[Given task 1] In the court case excerpt below, which company does the plaintiff seek to add as a defendant through the motion to amend?
[Given task 2] Pick up the court case excerpt below after its last sentence and extend it.

[Page extract]
Plaintiff filed this action on August 27, 2014. (Cmplt. (Dkt. No. 1) The Complaint alleges that Mollah and Yapi are liable for negligently operating a moving vehicleoccupied by a passenger in violation of New York City Taxi and Limousine Commission Rule 54-13(a)(2) and New York Vehicle and Traffic Law § 1129(a), (Cmplt. (Dkt. No. 1) at ¶¶ 23, 28), and that Palermo and MCI are liable under New York Vehicle and Traffic Law § 388 and New York City Administrative Code § 19-530 as the owners of the vehicles and taxicab medallions. (Id. at ¶¶ 24-25, 29-30)

On September 15, 2014, MCI and Yapi filed their Answer, in which they assert a cross-claim against defendants Palermo and Mollah. (Dkt. No. 4) On October 3, 2014, Palermo and Mollah their Answer, which asserts a cross-claim against MCI and Yapi. (Dkt. No. 5)

MCI and Yapi have moved for summary judgment on Plaintiff's claims against them, arguing that Yapi was not negligent as a matter of law. (Dkt. Nos. 48) Plaintiff opposes the motion. (Dkt. Nos. 78)

Plaintiff has also moved to amend the Complaint to add a claim for vicarious liability against Woodside Management Inc., which leased Palermo's vehicle to Mollah. (Dkt. No. 59) Plaintiff claims that Mollah is an employee of Woodside and that Woodside is therefore liable for Mollah's negligence. (Pltf's Mtn. to Am. Br. (Dkt. No. 61) at 2, 4-5) All Defendants oppose this motion. (Dkt. Nos. 63, 65)

[Raw data]

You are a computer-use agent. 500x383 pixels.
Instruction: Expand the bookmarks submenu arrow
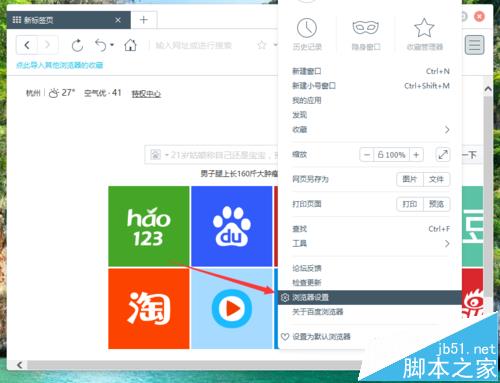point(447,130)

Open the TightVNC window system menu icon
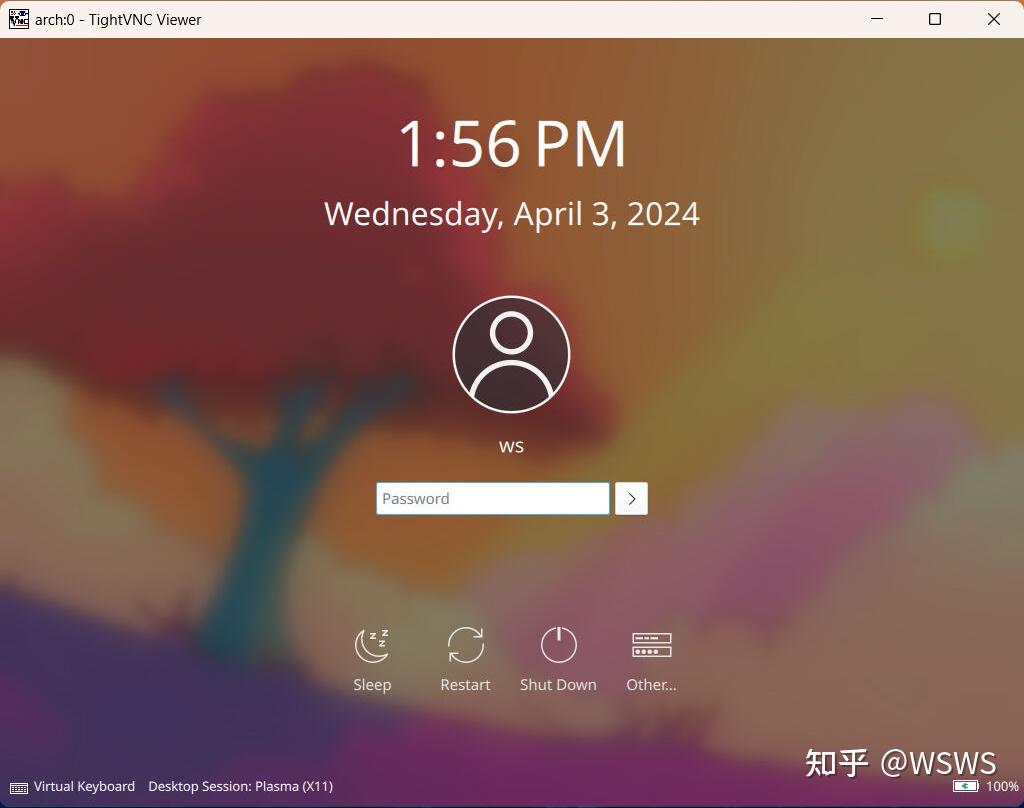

[Answer 1] Woodside Management Inc.

[Answer 2]
On July 22, 2015, Palermo filed a Chapter 11 bankruptcy petition in the United States Bankruptcy Court for the Eastern District of New York. (See Dkt. No. 53) Palermo's petition was consolidated with more than twenty other petitions filed by related entities. (Stadtmauer Decl. (Dkt. No. 83) at ¶ 10) That matter is pending in the Eastern District as In re: HYPNOTIC TAXI LLC, et. al., Debtors, Case No. 15-43300 (CEC). (Id. at ¶¶ 10-11) None of the Defendants brought Palermo's bankruptcy petition to this Court's attention.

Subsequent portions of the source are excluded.